Amongst the plethora of GDPR posts and sales pitches it’s proving really difficult to see the ‘wood for the trees’. When struggling with an issue it’s great to have a trusted advisor but in the case of GDPR I would like to quote Tim Turner, his LinkedIn description runs; ‘Data Protection trainer & consultant. Not GDPR certified because nobody is’. I really like this because I think gives us the true picture, that at this stage (ie before this has actually become law) no one can claim with any certainty the implications and how this will be enforced.
Hopefully the name says it all, that here at Trusted Computing we provide IT services that you can rely on and trust to benefit your business so without further ado, we were asked to write a post on GDPR to help ‘debunk’ the subject and without pretending to be an expert here it is!
We need to be fully compliant by 25th May 2018 – I think it will be acceptable that you are able to prove you are taking steps to comply even if the process isn’t complete.
We need consent to process personal data – This is the point on which there has been much debate, the fact is we need a lawful basis to process personal data. There are six available lawful bases for processing. No single basis is ’better’ or more important than the others – which basis is most appropriate to use will depend on your purpose and relationship with the individual.
One of these is consent, in which case we need to record how clear consent was given and for what specific purpose, whether the consent applies to contact by email, phone or text. We do need to bear in mind this consent can be withdrawn at any time.
The second basis is when the processing is necessary for a contract you have with the individual, or because they have asked you to take specific steps before entering into a contract.
Thirdly, legal obligation: the processing is necessary for you to comply with the law (not including contractual obligations).
Vital interests, the fourth basis sounds as if we could apply this in most cases, surely any sales person believes their products are vital to the prospects interests! However, this actually refers to when the processing is necessary to protect someone’s life.
The fifth, public task, when the processing is necessary for you to perform a task in the public interest or for your official functions, and the task or function has a clear basis in law.
Finally, legitimate interests, where the processing is necessary for your legitimate interests or the legitimate interests of a third party unless there is a good reason to protect the individual’s personal data which overrides those legitimate interests. (This cannot apply if you are a public authority processing data to perform your official tasks.)
What is actually meant by ‘personal data’? It may be assumed that personal data only refers to truly personal data such as ethnicity, religion, personal telephone numbers, but in truth it has a much wider scope. Simply any data which can be used to identify an individual is included in this, for example an email address for a specific person at a company would constitute personal data while a generic sales or info@ email address would not.

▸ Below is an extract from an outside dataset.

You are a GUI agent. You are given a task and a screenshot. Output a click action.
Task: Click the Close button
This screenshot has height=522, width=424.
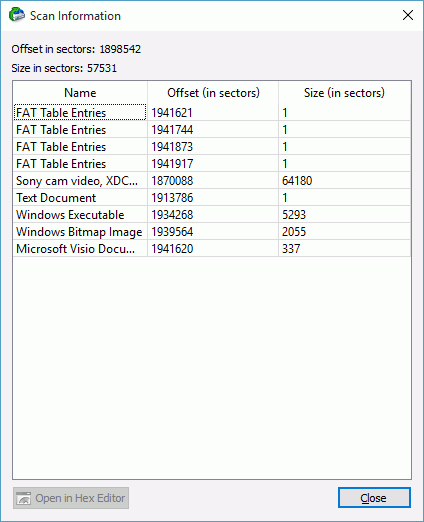(x=374, y=498)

I would also question whether the term data breach is generally understood. Anyone whose bank details are compromised would agree that such an occurrence would be included, but again I believe the scope is much wider. Recently I received an email purporting to be from known contact at a company I have had dealings with and while scam emails are very common in this instant it was clear that the personal contacts had been harvested by a malicious third party. This company are now claiming to have reached full GDPR compliance!
A personal data breach means a breach of security leading to the accidental or unlawful destruction, loss, alteration, unauthorised disclosure of, or access to, personal data. This includes breaches that are the result of both accidental and deliberate causes.
It also means that a breach is more than just about losing personal data.
The two key points here I would like to emphasise are;
A data breach is a larger threat than the likelihood of fines for non-compliance with GDPR because of huge reputational damage and the fact that each individual whose data has been compromised is entitled to compensation.
Secondly, I would strongly advise any company to ensure they have a reliable back-up strategies in place as unlawful destruction of data would have devastating effects.
Much of this appears to relate to IT however it is worth considering GDPR covers any records however they are stored. For illustration purposes if a sales rep left their Filofax on the train, would you know what information was lost?
In essence, GDPR means we need to know what information we store, where we store it and why we store it.
Please note we aren’t legal experts this is just how we understand GDPR and would welcome comments and corrections.